You may want to experiment printing to various layouts through the usage of PDF technologies to save papers and trees. That's what we tackle next.
PDF is a great way to distribute your PowerPoint Handouts electronically - it's also a great way to print test Handouts rather than using real paper.
Printing to PDF output is a fairly simple job - you use the PDF printer driver rather than your regular printer driver. You are usually asked to provide a filename and location and the PDF printer driver outputs a PDF within the chosen folder location.
The most popular PDF printer driver is part of Adobe Acrobat program - that's the full Acrobat program rather than just the free Adobe Acrobat Reader program.
Other alternative PDF printer drivers come from several sources - some of these are even open source and/or freeware. Usually, a search for 'free pdf' or 'free pdf print driver' in a search engine like Google should provide some links.
Microsoft MVP Mickey Stevens adds some Mac-specific info here:
"It's even easier to print to PDF using PowerPoint X on Mac OS X, because Mac OS X has a built-in PDF-writing engine. In PowerPoint, go to File | Print, then choose "Microsoft PowerPoint" from the pop-up menu and choose to print Handouts. Then, just click the "Save as PDF" button to save your work." (see screenshot below)
The ultimate Handout customization can be done in Microsoft Word rather than PowerPoint. Word, with its advanced layout and document editing features is miles ahead of PowerPoint in this respect. To send PowerPoint Handouts to a Word document, choose File | Send To | Microsoft Word. This will open the 'Send to Microsoft Word' dialog box, where you can choose from 5 different layouts. Choose the layout that is closest to your preferred layout - since so much more customization can done within Microsoft Word as well. You can also opt to paste slide thumbnails into Word or just paste links that can update the Word document when your actual PowerPoint presentation changes.
Word affords many possibilities - for instance, you can add extra pages that welcome the audience, provide contact information and specifications or pricelists for products or services. All pages along with the Handouts can be made into booklets that can be handed to the audience.
From within Word, you can again opt to print to your regular printer or PDF.
I've put up some formatted and designed Handout samples in a Handout Gallery - I hope to add more sample designs sometime later.
PowerPoint has a template architecture based on its template format, recognizable as a file with a POT extension. Unfortunately, even though you can save the Handout Master as part of a POT file, PowerPoint provides no easy way to apply a template-contained handout design to existing presentations.
Ideally, you should be able to choose:
Format | Apply Design (PowerPoint 97)
Format | Apply Design Template (PowerPoint 2000)
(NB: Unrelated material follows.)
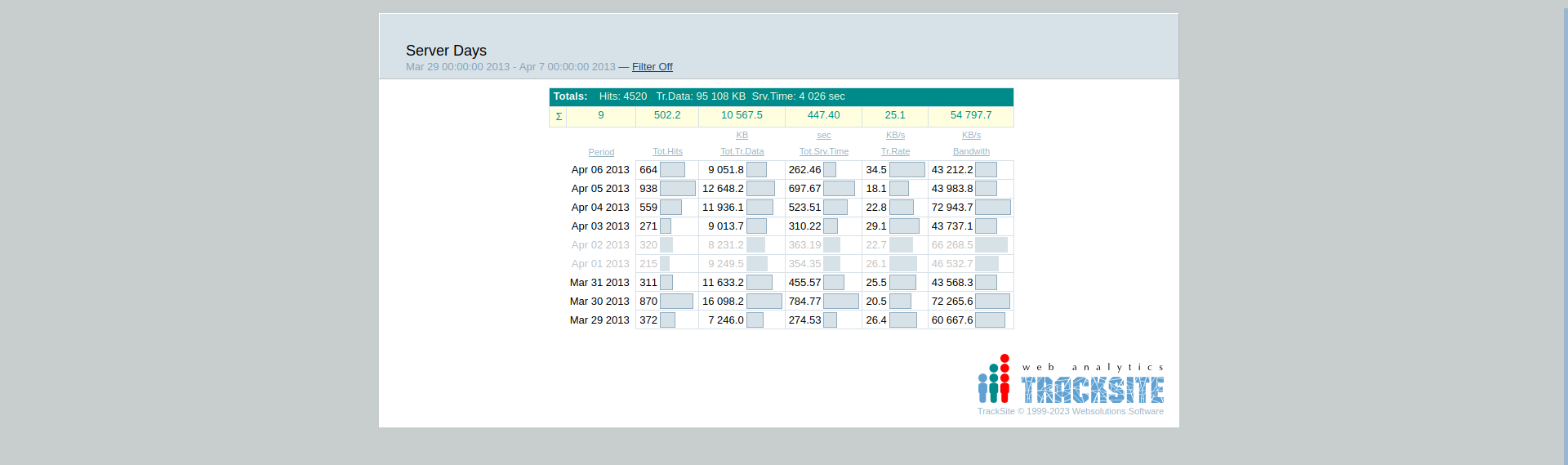Click the Mar 30 2013 date label
This screenshot has width=1568, height=465.
(x=599, y=302)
Format | Slide Design (PowerPoint 2002)
and PowerPoint should apply all Masters stored within the template including the Handout Master. Unfortunately, PowerPoint only applies Slide and Title Masters in this way. To apply a Handout Master stored within the same template, you'll have to double-click the template file (POT) from within Windows Explorer and insert slides from the presentation to which the Handout Master styles need to be applied!
The Save Trees add-in ensures that users can print only handouts of the presentation.